# Convert models to OpenVINO Intermediate representation (IR) format

The OpenVINO model conversion API enables direct conversion of PyTorch models. We will utilize the `openvino.convert_model` method to acquire OpenVINO IR versions of the models. The method requires a model object and example input for model tracing. Under the hood, the converter will use the PyTorch JIT compiler, to build a frozen model graph.

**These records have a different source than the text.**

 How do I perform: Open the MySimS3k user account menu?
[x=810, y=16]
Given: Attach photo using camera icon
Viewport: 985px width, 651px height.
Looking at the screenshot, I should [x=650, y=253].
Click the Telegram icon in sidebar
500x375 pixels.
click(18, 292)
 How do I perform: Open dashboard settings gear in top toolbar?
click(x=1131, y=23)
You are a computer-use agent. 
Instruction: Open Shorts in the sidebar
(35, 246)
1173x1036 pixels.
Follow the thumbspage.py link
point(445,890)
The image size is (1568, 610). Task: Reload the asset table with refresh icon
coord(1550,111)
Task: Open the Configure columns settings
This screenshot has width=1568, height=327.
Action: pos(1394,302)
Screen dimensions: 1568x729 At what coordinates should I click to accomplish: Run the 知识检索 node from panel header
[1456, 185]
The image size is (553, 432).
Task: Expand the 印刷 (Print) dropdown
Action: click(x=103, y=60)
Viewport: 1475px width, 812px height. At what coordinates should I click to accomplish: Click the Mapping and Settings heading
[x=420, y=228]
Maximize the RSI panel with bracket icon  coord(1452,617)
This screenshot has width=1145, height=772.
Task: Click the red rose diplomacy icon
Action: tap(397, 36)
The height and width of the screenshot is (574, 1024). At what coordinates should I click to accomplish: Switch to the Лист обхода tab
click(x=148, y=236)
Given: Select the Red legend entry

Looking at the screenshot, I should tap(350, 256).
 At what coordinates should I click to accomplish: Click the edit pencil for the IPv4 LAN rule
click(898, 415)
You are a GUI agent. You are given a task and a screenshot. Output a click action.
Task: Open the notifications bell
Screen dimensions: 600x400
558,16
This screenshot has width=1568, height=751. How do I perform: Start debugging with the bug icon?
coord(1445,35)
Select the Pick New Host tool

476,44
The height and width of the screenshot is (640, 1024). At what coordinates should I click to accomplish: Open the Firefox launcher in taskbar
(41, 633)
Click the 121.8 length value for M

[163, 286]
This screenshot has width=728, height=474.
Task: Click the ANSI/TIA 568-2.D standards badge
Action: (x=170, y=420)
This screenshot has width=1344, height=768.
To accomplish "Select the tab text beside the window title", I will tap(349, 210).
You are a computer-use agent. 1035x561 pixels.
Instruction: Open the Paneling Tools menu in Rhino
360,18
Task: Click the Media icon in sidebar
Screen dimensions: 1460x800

The pipeline consists of three important parts:

 - The [T5 text encoder](https://huggingface.co/google/flan-t5-base) that translates user prompts into vectors in the latent space that the next model - the MusicGen decoder can utilize.
 - The [MusicGen Language Model](https://huggingface.co/docs/transformers/model_doc/musicgen#transformers.MusicgenForCausalLM) that auto-regressively generates audio tokens (codes).
 - The [EnCodec model](https://huggingface.co/facebook/encodec_24khz) (we will use only the decoder part of it) is used to decode the audio waveform from the audio tokens predicted by the MusicGen Language Model.

### Dynamic shapes
The text encoder can take in prompts of varying length. The MusicGen model is auto-regressive, meaning it takes in the encoded prompt along with the previously-generated token(s), which will grow with each successive pass. These are examples of dynamic shapes. Currently the NPU does not support dynamic shapes. And there may be other times you wish to convert dynamic shapes to static for performance reasons. So as we convert these models, we will also show strategies for converting dynamic shapes to static.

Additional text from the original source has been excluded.